Anna thought of the eastern pack, of enemies who would see her as leverage. Of full moons and pack politics and a life lived in the shadow of teeth. She thought of Carly's face in the parking lot, confused and hurt, watching her boyfriend protect another girl.

"I need to talk to him," Anna said. "Chris. I need to understand what he wants. What he's willing to lose."

"Be careful," Maddie said, the same warning Pete had given, but layered with a mother's particular fear. "Alphas are charming when they're hunting. And you're already caught, whether you know it or not."

Pete appeared in the doorway then, his presence filling the kitchen like weather. He looked between them, his wife with her flour-dusted hands and red eyes, his daughter with her chin lifted in defiant determination and something in his face settled. Acceptance, maybe or resignation.

"Maddie," he said quietly. "The eastern pack.
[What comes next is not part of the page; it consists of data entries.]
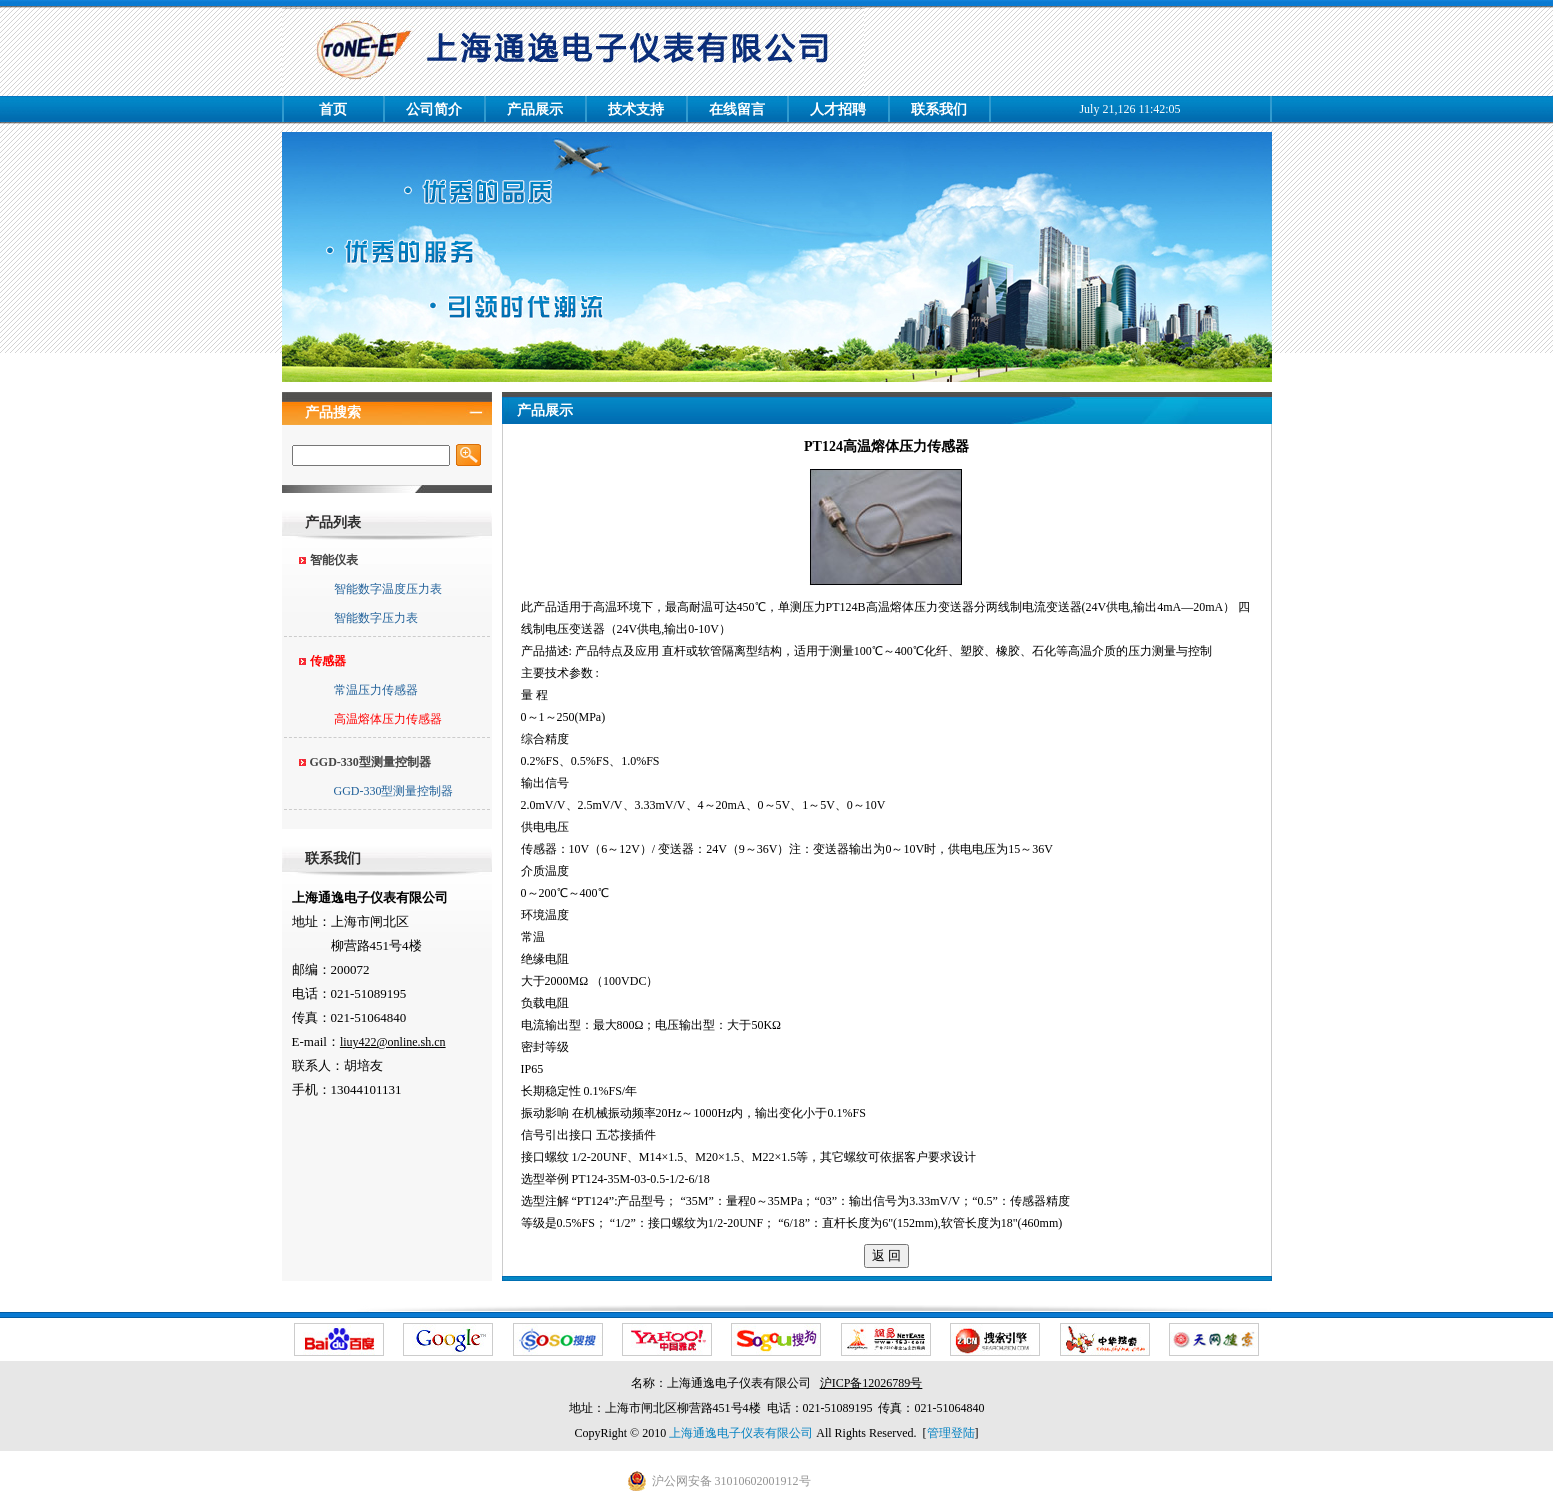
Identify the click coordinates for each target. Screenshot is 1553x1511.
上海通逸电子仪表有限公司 (741, 1433)
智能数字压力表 (376, 618)
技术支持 (636, 109)
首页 (333, 109)
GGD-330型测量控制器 (394, 791)
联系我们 (939, 109)
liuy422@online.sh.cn (393, 1042)
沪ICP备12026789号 (871, 1383)
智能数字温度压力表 (388, 589)
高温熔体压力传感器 (388, 719)
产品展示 (535, 109)
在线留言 (737, 109)
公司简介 (434, 109)
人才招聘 (838, 109)
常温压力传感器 (376, 690)
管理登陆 (951, 1433)
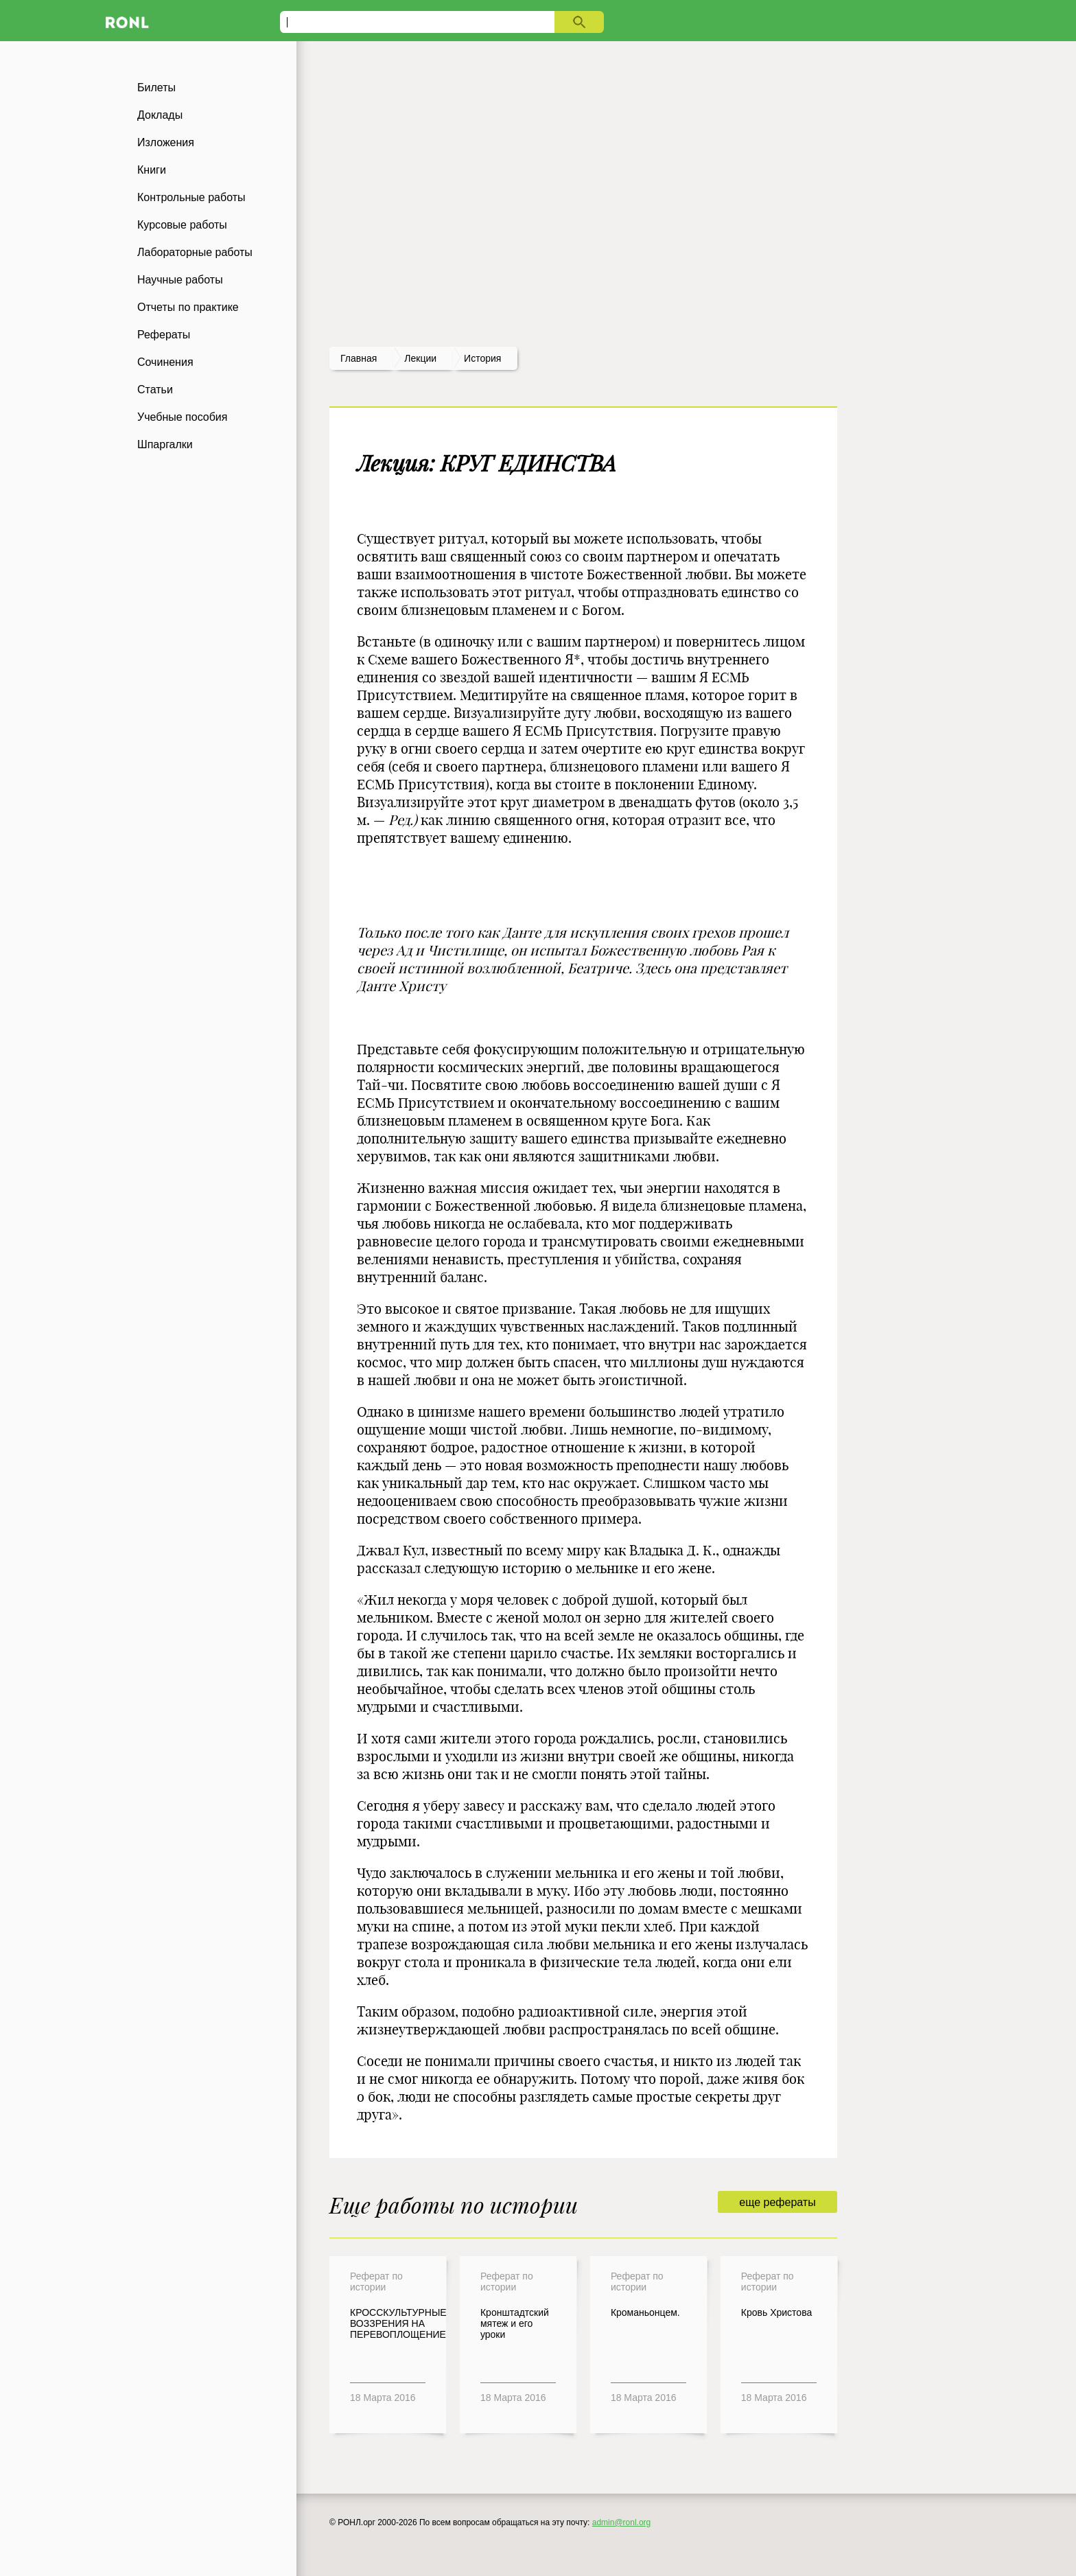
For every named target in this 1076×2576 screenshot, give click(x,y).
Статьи (155, 389)
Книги (151, 170)
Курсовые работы (182, 225)
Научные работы (180, 280)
They're real and they're definitely coming. If Anna chooses to bond with Chris, she'll need our protection. Our blessing, our help."

Maddie's hands stilled in the dough. She looked at her husband, really looked at him, this man with wolf's eyes and then at her daughter, caught in a destiny she hadn't asked for.

"Then we give it," Maddie said, her voice gaining strength with each word. "Whatever she chooses. We stand with her. That's what family does, isn't it? Even when the world turns out to be stranger than we thought."

Pete crossed the kitchen in three strides. He wrapped his arms around Maddie from behind, burying his face in her hair, and Anna saw her mother's eyes close, saw her hands come up to cover her husband's where they rested on her shoulders.

"We'll figure it out," Pete murmured. "Together. Like we always do."

Anna watched them, her parents holding each other in the morning light, and felt the weight of her own choice pressing down harder than ever. She had their support. She had knowledge, finally, about what she was facing.

But she still didn't know what to do and somewhere in town, waiting for her at the end of a dirt road, a boy with amber eyes and a wolf's heart was fighting the same battle alone.